Saved data entries:

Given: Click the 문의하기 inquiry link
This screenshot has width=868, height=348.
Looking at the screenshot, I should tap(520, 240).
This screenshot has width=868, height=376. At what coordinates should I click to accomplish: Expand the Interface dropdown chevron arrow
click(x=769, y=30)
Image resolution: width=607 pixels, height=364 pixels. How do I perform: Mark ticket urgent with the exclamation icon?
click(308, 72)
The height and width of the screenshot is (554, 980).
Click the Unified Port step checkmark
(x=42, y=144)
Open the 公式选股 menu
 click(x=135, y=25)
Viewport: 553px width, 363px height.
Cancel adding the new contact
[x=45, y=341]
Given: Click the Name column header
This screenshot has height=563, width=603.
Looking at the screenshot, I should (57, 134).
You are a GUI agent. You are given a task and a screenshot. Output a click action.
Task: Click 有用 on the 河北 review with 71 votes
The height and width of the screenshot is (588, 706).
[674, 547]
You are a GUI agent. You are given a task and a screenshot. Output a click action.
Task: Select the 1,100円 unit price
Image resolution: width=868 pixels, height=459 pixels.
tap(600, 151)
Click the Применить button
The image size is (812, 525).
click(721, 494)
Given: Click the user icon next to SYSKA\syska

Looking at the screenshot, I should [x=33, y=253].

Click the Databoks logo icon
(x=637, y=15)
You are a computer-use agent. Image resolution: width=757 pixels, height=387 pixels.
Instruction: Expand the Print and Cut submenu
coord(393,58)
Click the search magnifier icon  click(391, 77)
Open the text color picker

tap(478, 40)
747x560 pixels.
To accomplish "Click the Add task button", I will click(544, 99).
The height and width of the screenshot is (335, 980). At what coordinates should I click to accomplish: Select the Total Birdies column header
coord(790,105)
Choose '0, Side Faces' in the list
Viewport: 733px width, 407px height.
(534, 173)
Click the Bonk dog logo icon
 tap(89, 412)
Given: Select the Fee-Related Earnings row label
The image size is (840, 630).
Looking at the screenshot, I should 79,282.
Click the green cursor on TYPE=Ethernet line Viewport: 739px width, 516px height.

> [Task requirements]: Give back, exactly as written, the stretch from the line with "The height and width of the screenshot is (554, 980)." through the line with "Task: Click 有用 on the 河北 review with 71 votes", and no other lines from the records above.

> [Solution for this problem]:
The height and width of the screenshot is (554, 980).
Click the Unified Port step checkmark
(x=42, y=144)
Open the 公式选股 menu
 click(x=135, y=25)
Viewport: 553px width, 363px height.
Cancel adding the new contact
[x=45, y=341]
Given: Click the Name column header
This screenshot has height=563, width=603.
Looking at the screenshot, I should (57, 134).
You are a GUI agent. You are given a task and a screenshot. Output a click action.
Task: Click 有用 on the 河北 review with 71 votes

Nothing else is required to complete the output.